| TASK BRIEF |
Exact reproduction of every record is required, and pictures are to be excluded.

| DATA EXCERPTS |
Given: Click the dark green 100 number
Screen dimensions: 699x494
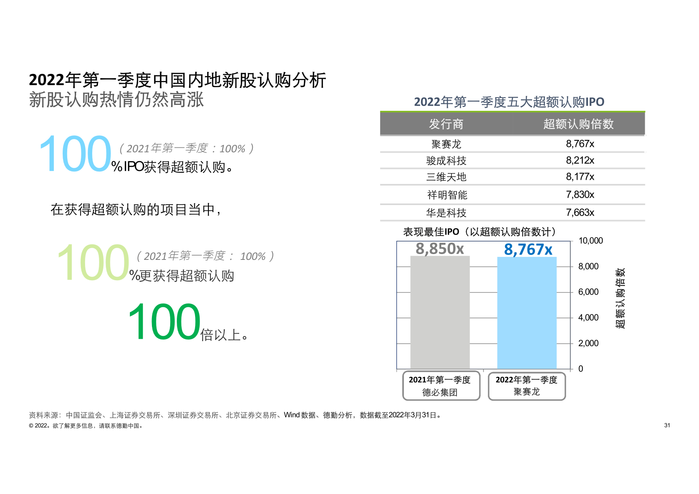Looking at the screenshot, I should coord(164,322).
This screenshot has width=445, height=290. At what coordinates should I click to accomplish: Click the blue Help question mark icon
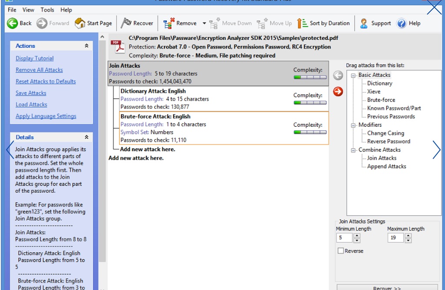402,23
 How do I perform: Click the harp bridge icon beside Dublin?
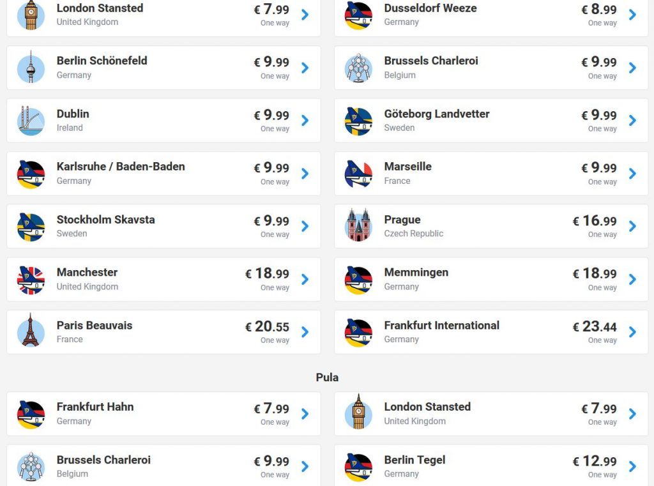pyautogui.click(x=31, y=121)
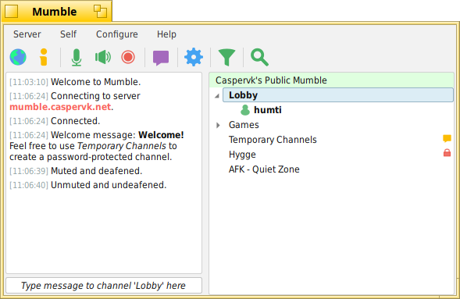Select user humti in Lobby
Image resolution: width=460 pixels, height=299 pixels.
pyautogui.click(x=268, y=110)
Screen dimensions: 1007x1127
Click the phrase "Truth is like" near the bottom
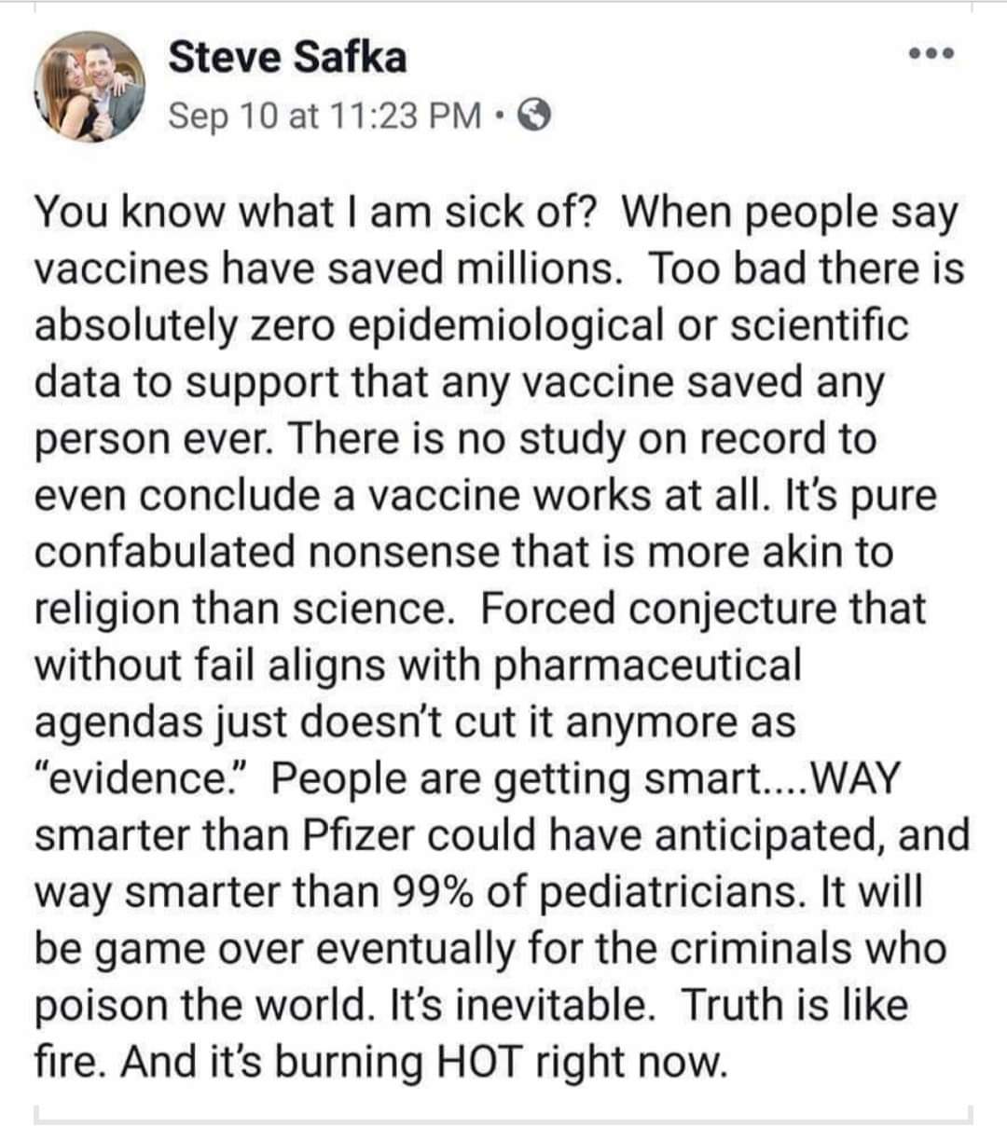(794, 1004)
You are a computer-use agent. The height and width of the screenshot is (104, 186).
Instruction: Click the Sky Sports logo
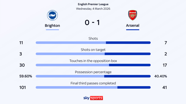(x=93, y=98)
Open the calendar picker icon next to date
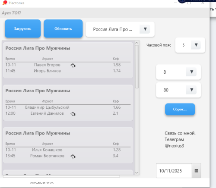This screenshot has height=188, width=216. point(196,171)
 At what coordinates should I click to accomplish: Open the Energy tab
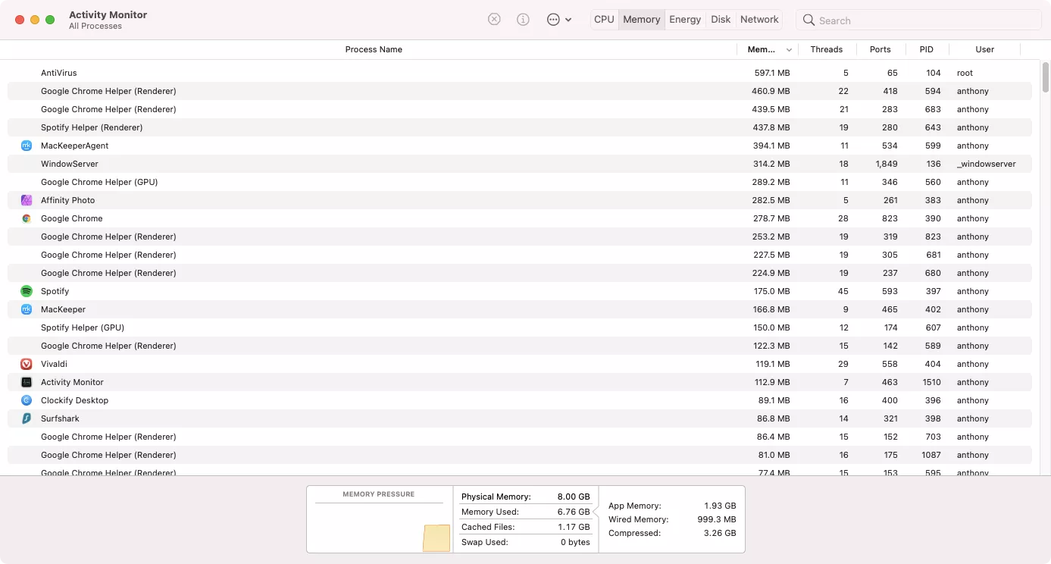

| EXPECTED ANSWER |
Given: Click the dark green 100 number
Screen dimensions: 699x494
Looking at the screenshot, I should coord(164,322).
This screenshot has width=445, height=290. At what coordinates should I click to accomplish: Click the blue Help question mark icon
402,23
 How do I perform: Click the harp bridge icon beside Dublin?
pyautogui.click(x=31, y=121)
Select user humti in Lobby
Image resolution: width=460 pixels, height=299 pixels.
pyautogui.click(x=268, y=110)
Screen dimensions: 1007x1127
Click the phrase "Truth is like" near the bottom
(794, 1004)
You are a computer-use agent. The height and width of the screenshot is (104, 186).
Instruction: Click the Sky Sports logo
(x=93, y=98)
Open the calendar picker icon next to date
This screenshot has height=188, width=216. point(196,171)
 At what coordinates should I click to accomplish: Open the Energy tab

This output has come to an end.